- _EXTRACTED DATA_:
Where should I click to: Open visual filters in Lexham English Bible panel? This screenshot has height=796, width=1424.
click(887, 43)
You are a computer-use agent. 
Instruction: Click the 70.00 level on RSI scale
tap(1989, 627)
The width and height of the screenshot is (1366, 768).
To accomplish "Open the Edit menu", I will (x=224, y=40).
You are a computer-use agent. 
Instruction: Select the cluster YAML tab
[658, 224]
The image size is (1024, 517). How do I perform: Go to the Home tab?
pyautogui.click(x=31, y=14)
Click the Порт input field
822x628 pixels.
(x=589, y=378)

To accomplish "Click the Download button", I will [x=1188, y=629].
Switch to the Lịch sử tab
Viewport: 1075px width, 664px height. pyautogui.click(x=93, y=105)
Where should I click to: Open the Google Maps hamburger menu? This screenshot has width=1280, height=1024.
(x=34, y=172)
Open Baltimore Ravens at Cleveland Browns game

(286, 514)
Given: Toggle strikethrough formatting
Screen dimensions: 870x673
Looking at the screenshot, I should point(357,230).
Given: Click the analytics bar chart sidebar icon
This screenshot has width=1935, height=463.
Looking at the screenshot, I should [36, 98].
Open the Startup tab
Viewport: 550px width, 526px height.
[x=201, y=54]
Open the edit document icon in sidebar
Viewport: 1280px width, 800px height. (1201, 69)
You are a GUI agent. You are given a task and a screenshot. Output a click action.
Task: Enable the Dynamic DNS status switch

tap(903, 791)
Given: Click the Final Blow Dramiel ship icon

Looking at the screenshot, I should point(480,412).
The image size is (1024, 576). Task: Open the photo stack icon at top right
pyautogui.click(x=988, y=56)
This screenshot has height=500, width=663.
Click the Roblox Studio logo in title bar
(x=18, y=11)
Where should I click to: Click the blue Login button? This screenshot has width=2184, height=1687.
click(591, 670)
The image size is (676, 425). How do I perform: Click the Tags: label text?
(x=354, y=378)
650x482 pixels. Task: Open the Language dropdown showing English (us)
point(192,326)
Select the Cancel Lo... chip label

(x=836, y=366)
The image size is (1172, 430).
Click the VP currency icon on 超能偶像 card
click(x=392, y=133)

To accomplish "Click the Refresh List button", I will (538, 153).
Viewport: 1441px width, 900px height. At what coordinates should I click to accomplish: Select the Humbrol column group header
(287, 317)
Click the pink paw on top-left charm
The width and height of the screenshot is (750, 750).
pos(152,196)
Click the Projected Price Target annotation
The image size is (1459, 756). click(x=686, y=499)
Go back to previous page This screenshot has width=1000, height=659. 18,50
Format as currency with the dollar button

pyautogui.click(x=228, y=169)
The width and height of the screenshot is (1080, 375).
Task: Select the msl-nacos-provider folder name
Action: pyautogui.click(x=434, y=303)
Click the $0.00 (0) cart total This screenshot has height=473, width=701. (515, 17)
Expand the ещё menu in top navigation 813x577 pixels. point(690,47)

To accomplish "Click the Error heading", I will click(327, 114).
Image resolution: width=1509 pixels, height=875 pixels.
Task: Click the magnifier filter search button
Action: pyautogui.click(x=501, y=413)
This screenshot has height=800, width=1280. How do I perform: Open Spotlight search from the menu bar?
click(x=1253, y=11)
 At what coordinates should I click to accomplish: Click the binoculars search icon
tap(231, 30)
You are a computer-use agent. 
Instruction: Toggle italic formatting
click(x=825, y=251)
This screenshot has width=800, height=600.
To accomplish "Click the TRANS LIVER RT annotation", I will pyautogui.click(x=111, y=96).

- _ASSIGNMENT_: All records shown above are to be given again verbatim.

- _EXERCISE ANSWER_:
Where should I click to: Open visual filters in Lexham English Bible panel? This screenshot has height=796, width=1424.
click(887, 43)
You are a computer-use agent. 
Instruction: Click the 70.00 level on RSI scale
tap(1989, 627)
The width and height of the screenshot is (1366, 768).
To accomplish "Open the Edit menu", I will (x=224, y=40).
You are a computer-use agent. 
Instruction: Select the cluster YAML tab
[658, 224]
The image size is (1024, 517). How do I perform: Go to the Home tab?
pyautogui.click(x=31, y=14)
Click the Порт input field
822x628 pixels.
(x=589, y=378)

To accomplish "Click the Download button", I will [x=1188, y=629].
Switch to the Lịch sử tab
Viewport: 1075px width, 664px height. pyautogui.click(x=93, y=105)
Where should I click to: Open the Google Maps hamburger menu? This screenshot has width=1280, height=1024.
(x=34, y=172)
Open Baltimore Ravens at Cleveland Browns game

(286, 514)
Given: Toggle strikethrough formatting
Screen dimensions: 870x673
Looking at the screenshot, I should point(357,230).
Given: Click the analytics bar chart sidebar icon
This screenshot has width=1935, height=463.
Looking at the screenshot, I should [36, 98].
Open the Startup tab
Viewport: 550px width, 526px height.
[x=201, y=54]
Open the edit document icon in sidebar
Viewport: 1280px width, 800px height. (1201, 69)
You are a GUI agent. You are given a task and a screenshot. Output a click action.
Task: Enable the Dynamic DNS status switch

tap(903, 791)
Given: Click the Final Blow Dramiel ship icon

Looking at the screenshot, I should point(480,412).
The image size is (1024, 576). Task: Open the photo stack icon at top right
pyautogui.click(x=988, y=56)
This screenshot has height=500, width=663.
Click the Roblox Studio logo in title bar
(x=18, y=11)
Where should I click to: Click the blue Login button? This screenshot has width=2184, height=1687.
click(591, 670)
The image size is (676, 425). How do I perform: Click the Tags: label text?
(x=354, y=378)
650x482 pixels. Task: Open the Language dropdown showing English (us)
point(192,326)
Select the Cancel Lo... chip label

(x=836, y=366)
The image size is (1172, 430).
Click the VP currency icon on 超能偶像 card
click(x=392, y=133)

To accomplish "Click the Refresh List button", I will (538, 153).
Viewport: 1441px width, 900px height. At what coordinates should I click to accomplish: Select the Humbrol column group header
(287, 317)
Click the pink paw on top-left charm
The width and height of the screenshot is (750, 750).
pos(152,196)
Click the Projected Price Target annotation
The image size is (1459, 756). click(x=686, y=499)
Go back to previous page This screenshot has width=1000, height=659. 18,50
Format as currency with the dollar button

pyautogui.click(x=228, y=169)
The width and height of the screenshot is (1080, 375).
Task: Select the msl-nacos-provider folder name
Action: pyautogui.click(x=434, y=303)
Click the $0.00 (0) cart total This screenshot has height=473, width=701. (515, 17)
Expand the ещё menu in top navigation 813x577 pixels. point(690,47)

To accomplish "Click the Error heading", I will click(327, 114).
Image resolution: width=1509 pixels, height=875 pixels.
Task: Click the magnifier filter search button
Action: pyautogui.click(x=501, y=413)
This screenshot has height=800, width=1280. How do I perform: Open Spotlight search from the menu bar?
click(x=1253, y=11)
 At what coordinates should I click to accomplish: Click the binoculars search icon
tap(231, 30)
You are a computer-use agent. 
Instruction: Toggle italic formatting
click(x=825, y=251)
This screenshot has width=800, height=600.
To accomplish "Click the TRANS LIVER RT annotation", I will pyautogui.click(x=111, y=96).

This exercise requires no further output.